C’est notre seule force. Nous sommes avec cette sacrée institution mais pas avec M. Jerad ou autre. Si quelqu’un commet un acte illicite, il y a la justice. Moi, je défendrai corps et âme l’Ugtt. Car les personnes partent mais l’Ugtt doit rester», nous dit Fadhila Melliti. Sa voisine Malika Achour ne dit pas autre chose, mais avec d’autres mots. Pas loin, une jeune syndicaliste appelle à soutenir M. Jerad. Pour elle, il faut être à ses côtés jusqu’à la tenue du prochain congrès. «Il va dégager tout naturellement, lui et Briki. Notre espoir est M. Abbassi, Inchallah !», nous dit la demoiselle.

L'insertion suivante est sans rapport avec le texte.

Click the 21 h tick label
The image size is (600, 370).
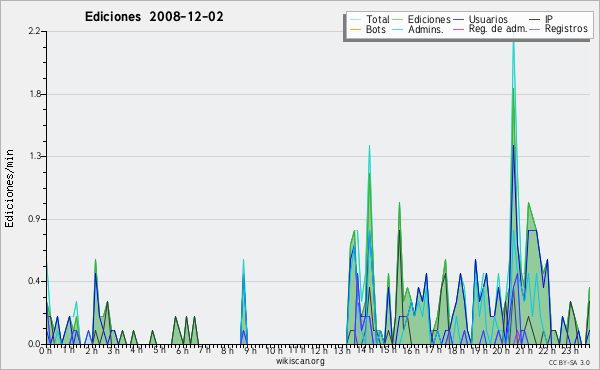[523, 350]
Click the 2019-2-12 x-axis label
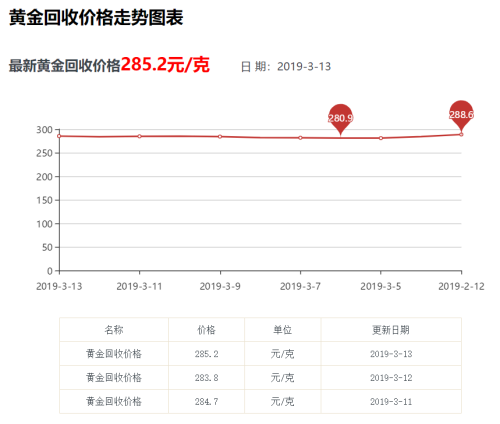Image resolution: width=500 pixels, height=424 pixels. coord(461,286)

D’autres syndicalistes, jeunes et moins jeunes, étaient là, peu convaincus de l’innocence à 100% de M. Jerad, mais ils se rangent quand même tous à ses côtés. «Vainqueur ou vaincu, on est avec lui», disent-ils. Deux retraités ont répondu volontiers à nos questions. Ils ont côtoyé longtemps M. Jerad et connaissent tout sur le parcours de ce militant depuis les années 1960. Tous deux regrettent que l’Ugtt soit en train de perdre de sa crédibilité et mélange torchons et serviettes. «Il ne fallait pas prendre le pays en otage. Des grèves, ce n’est pas le moment. Il fallait au moins attendre la formation du gouvernement et négocier. Et puis, si M. Jerad a gaffé, il n’a qu’à payer», a dit M. Lahbib, ancien syndicaliste. Et compagnon de route de M. Jerad.